The Liberal Democrats have been calling for a 10-year emergency home upgrade programme, starting with free insulation and heat pumps for those on low incomes.
Adam Dance (Yeovil) (LD)
A constituent of mine was having energy retrofit work carried out by Consumer Energy Solutions under the energy company obligation 4 scheme, which seeks to lower heating costs. That firm has recently gone into administration, and the work will now not be finished. The ECO4 scheme has been extended, but the Government have not clearly committed to introducing better protections for customers. Does my hon. Friend agree that the Government urgently need to ensure greater consumer protections against installers’ incompetence and incompletions?
Luke Taylor
I agree 100%. Whenever we have novel technologies, there is a rush to fill the space; unfortunately, cowboys may well get there first. The Government have a huge role not only in encouraging quality installation but in protecting against that vacuum being filled by disreputable traders.

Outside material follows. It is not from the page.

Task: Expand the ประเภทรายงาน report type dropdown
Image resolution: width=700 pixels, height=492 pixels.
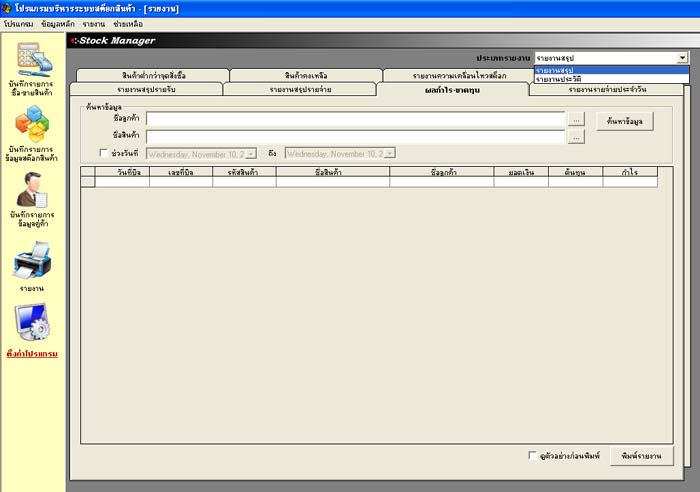Action: pos(682,59)
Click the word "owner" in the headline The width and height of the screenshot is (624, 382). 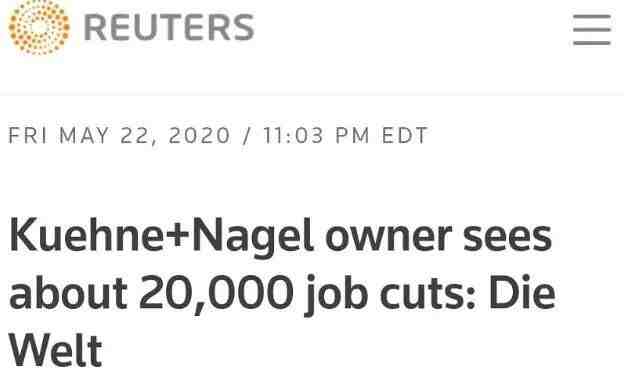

On the subject of the home upgrade programme, as with most Liberal Democrat policies we urge the Government to steal it. It would complement and, frankly, complete their own strategy. I invite the Minister to take this opportunity to outline specifically how the delivery of that strategy will work. As we Liberal Democrats have said, without a clear replacement for the ECO programme or future homes standard, we face losing skilled installers and risk long delays for the kind of ambitious programme of insulation that we need. That is not a theoretical loss: homes with lower efficiency standards are actively dangerous to people’s health. We will hold the Government accountable for their legally binding targets, but I encourage them to remember that full disclosure of the practicalities of implementing the strategy would help all of us work harder to tackle fuel poverty.
In fact, the Government should be working more closely with new projects such as the Citigen network, which I recently visited in London, or with local councils such as my own in Sutton, to see how new alternative heat sources are already making a difference to people’s lives. We can and must be more ambitious. We must surely now recognise that the scale of the crisis is so severe that tinkering with infrastructure investment, while useful for the future, does not solve the problem for families shivering and cutting back every single day.
To genuinely rescue people from the cold, we must tackle the real cost of energy now. That is why we need a social tariff to provide targeted energy discounts for vulnerable households, including those on low incomes and in receipt of personal independence payment. That is why the Liberal Democrats have been calling for the renewables obligation levy to be removed from people’s energy bills and instead funded by a proper windfall tax until April 2027—after which the Government should develop a new way of funding RO contracts, implementing Liberal Democrat proposals to move them on to a contracts-for-difference model. That would decouple energy prices from the wholesale gas prices and ensure that ordinary people across the country can benefit from cheap renewable energy.
I am sorry not to see any Reform MPs here, although it is not a surprise; it was written down here in my notes. They deserve to be told once again that net zero does not mean higher energy costs. How we fund our energy transition is a political choice. They are choosing to remain wedded to the very system that has left us so vulnerable and Britons literally freezing to death in their own homes, rather than making sure that the fat cats pay their fair share towards keeping people in this country alive.